How to establish an exchange of knowledge in a company so that it doesn’t hurt (post exchange of experience)

The average IT company has requirements, a history of task trackers, source codes (possibly even with comments in the code), instructions for typical, important and complex cases on the prod, description of business processes (from onboarding to “how to go on vacation”) , contacts, access keys, lists of people and projects, description of areas of responsibility – and a bunch of other knowledge that we probably forgot about and which can be stored in the most amazing places.


Knowledge = / = documentation. It cannot be explained, it must be remembered

How to make sure that those who needed to learn something from this, understood where and how to find it, and everyone who needed to be aware of certain things and agreements could instantly and accurately learn about changes in them.

In the final episode of the Timlid Calls podcast, the guys from Skyeng talked about knowledge management with Igor may-cat Tsupko, a person from the KnowledgeConf program committee and “director of the unknown” in Flanta.

Full recording is available as YouTube video, and below we have collected some interesting tips and links to useful materials that were mentioned in the audio or expand the information from it. It will be great if you also share the hacks and rakes of your team in the comments.

First hack: you no longer need to know which system to look for

“I took our sources of knowledge and did a general search on them: such a single window with a filtering system to reduce the search area. Yes, while you still need to monitor its quality, replenish the knowledge base, fight duplication and erroneous information.


One hanger to find that’s it

But now about 60% of Flant engineers use this search at least 1-2 times a day – and usually find answers in the first or second position. And in the form of proof of concept lies the indexing of Google documents: all the docks, folders, van drives, and so on – it’s also easily fit into an internal search. ”

Second hack: how not to miss the critical in the heap of chats

“If you work in a distributed team, then for sure the noticeable part of your day goes to Slack – and in which case you’re used to doing something like this:“ @myteam, help / watch / enter the right one … ”. But there is a problem of an abundance of information – and a separate mention can be skipped among other messages.

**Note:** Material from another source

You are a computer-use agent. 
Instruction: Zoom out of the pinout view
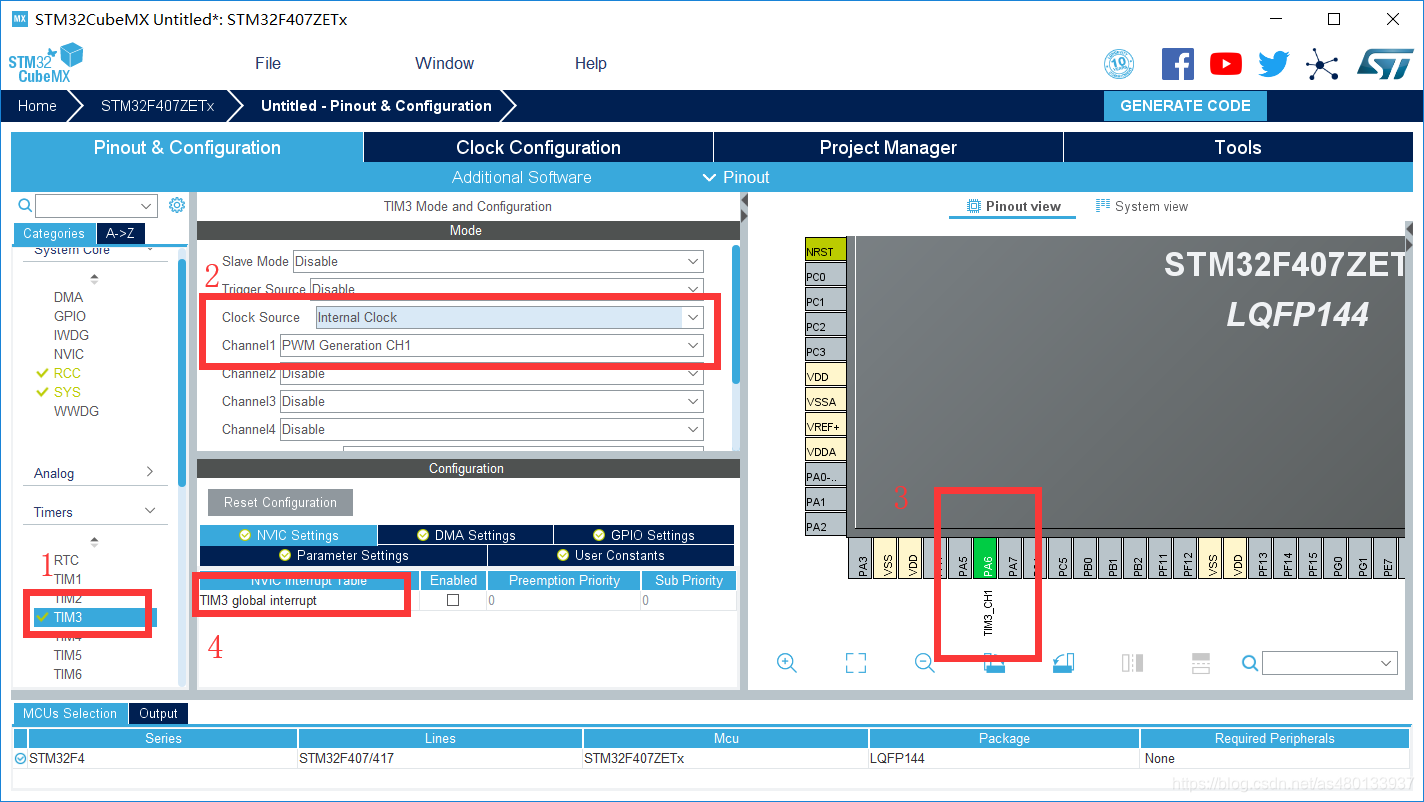coord(925,663)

We at Skyeng are helped by a bot through which you can write a message and tag any number of people or groups. We use it in cases where it is really important that people read or respond: it will poke endlessly until you click the “I read” button – it will not work to skip or ignore it. ”

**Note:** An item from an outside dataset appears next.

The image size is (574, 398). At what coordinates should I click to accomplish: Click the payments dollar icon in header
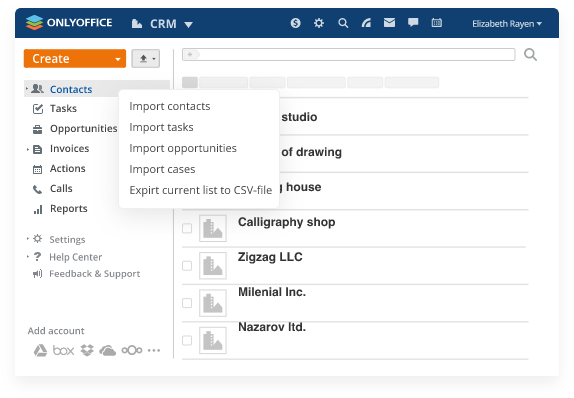(x=295, y=23)
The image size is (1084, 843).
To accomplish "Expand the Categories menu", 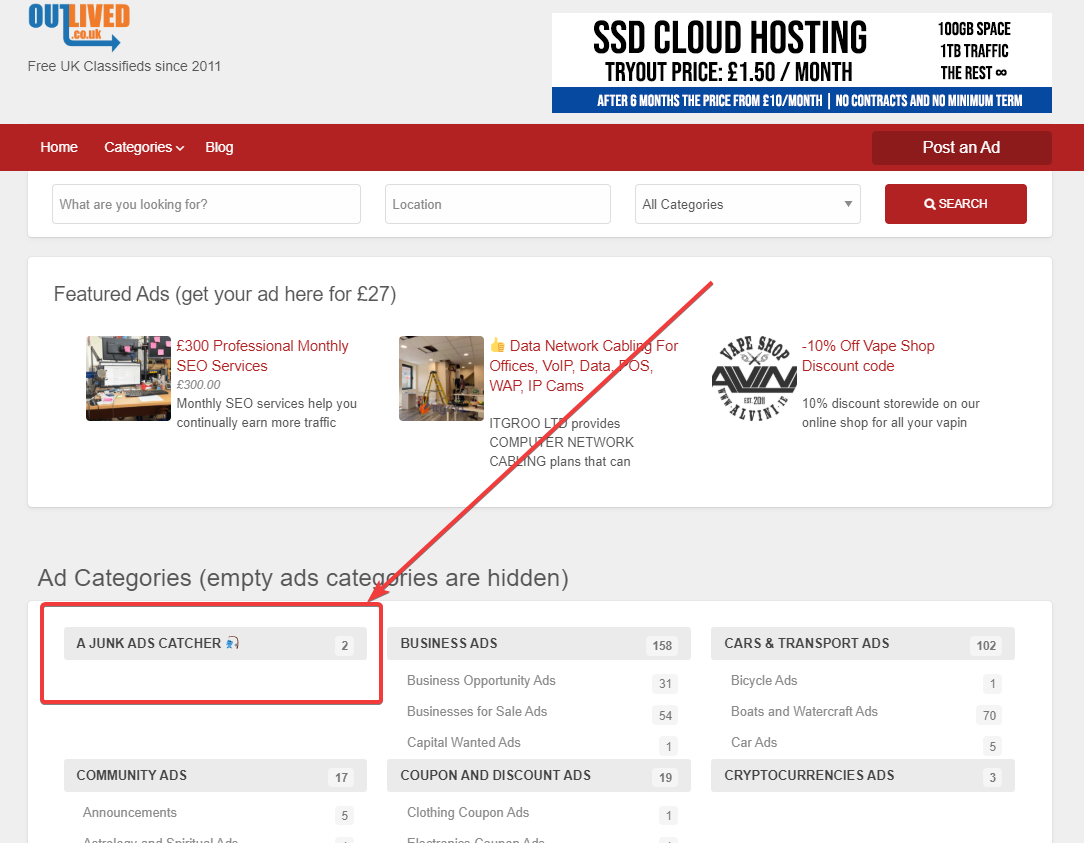I will [144, 147].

Backfill question: what to do with the documentation?

“A lot of knowledge comes from techies, but not everyone knows how to describe it well.
After all, you do not have any compiler or linter that would say whether you are doing the right thing or not – and often at the output we have incomprehensible, poorly designed and incomplete text. Of course, it is not necessary to do normally, because someone came and said “it is necessary” – you yourself are doing well: after a month or two, you will read and understand. And the other person, opening the dock, will not immediately close it forever, realizing that it is none.

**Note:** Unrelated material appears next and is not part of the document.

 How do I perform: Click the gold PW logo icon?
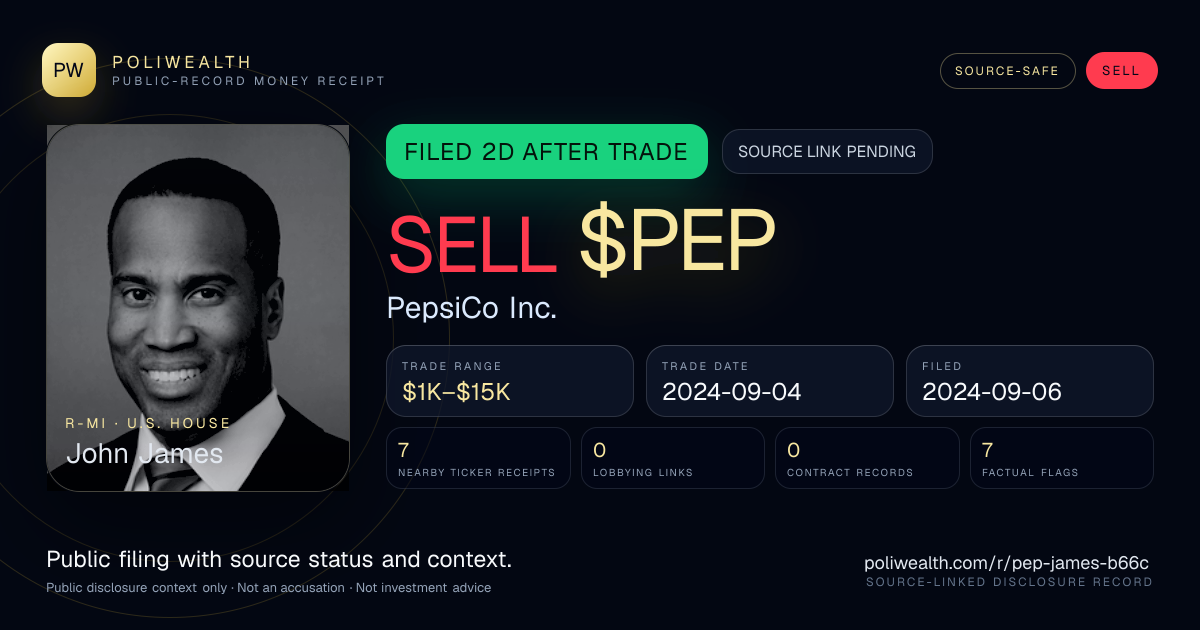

Part of the podcast on the question “How many people do you need to write good documentation or make a normal demo”

But the question remains: how much time should be allocated for this and how to do it in a quality manner?
And if there is an honest answer: if people from the business are not involved, and if they empirically do not feel the return on good documentation, there is a risk that the attempts will give small returns. This is more a story about cultural change.

And the rest, experience and mentoring will save you. Here analogs of pair programming, tracking of progress and code review may come up – showing the best practices, poking errors and nudination in the end. ”

Bonus: “Come on, I’ll tell them so, they will understand”

The question “how much time to spend on it and at what level to do” is important not only in the framework of the documentation, but in general for the transfer of any knowledge. The demo is also a great example of sharing information. But there are nuances: for example, how to make them minimally take time.


Knowledge sharing channel among development: internal reports, useful books, articles, etc. Structured squeeze is also stored in Notion.

Partly these problems help solve the practice of internal reports. Once a week, it takes 40-60 minutes at a busy time – and the guys make a video report for colleagues from different projects. The front-end team of the key product – Vimbox – talked about its UI kit, which can be themed for any other project. The marketing development team is about a library for tracing and logging requests, which immediately interested several more projects. The team of the project “Mathematics” shared the experience of the transition from REST API to GraphQL. The group lesson team is thinking of telling how it first migrated to PHP 7.4. Etc.

The list has been maintained since May 2018 and has over 120 entries

All meetings are made through the corporate Google Meet, are recorded and provided within a day in a folder on a shared Google drive, and links to records are duplicated in the same Slack. That is, you can don’t come if you have an emergency, and then look at 1.5 speeds — usually the report itself lasts up to 20 minutes, and the discussion how it will turn out. But we don’t go beyond the hour)

p.s. And what worked and didn’t work for you?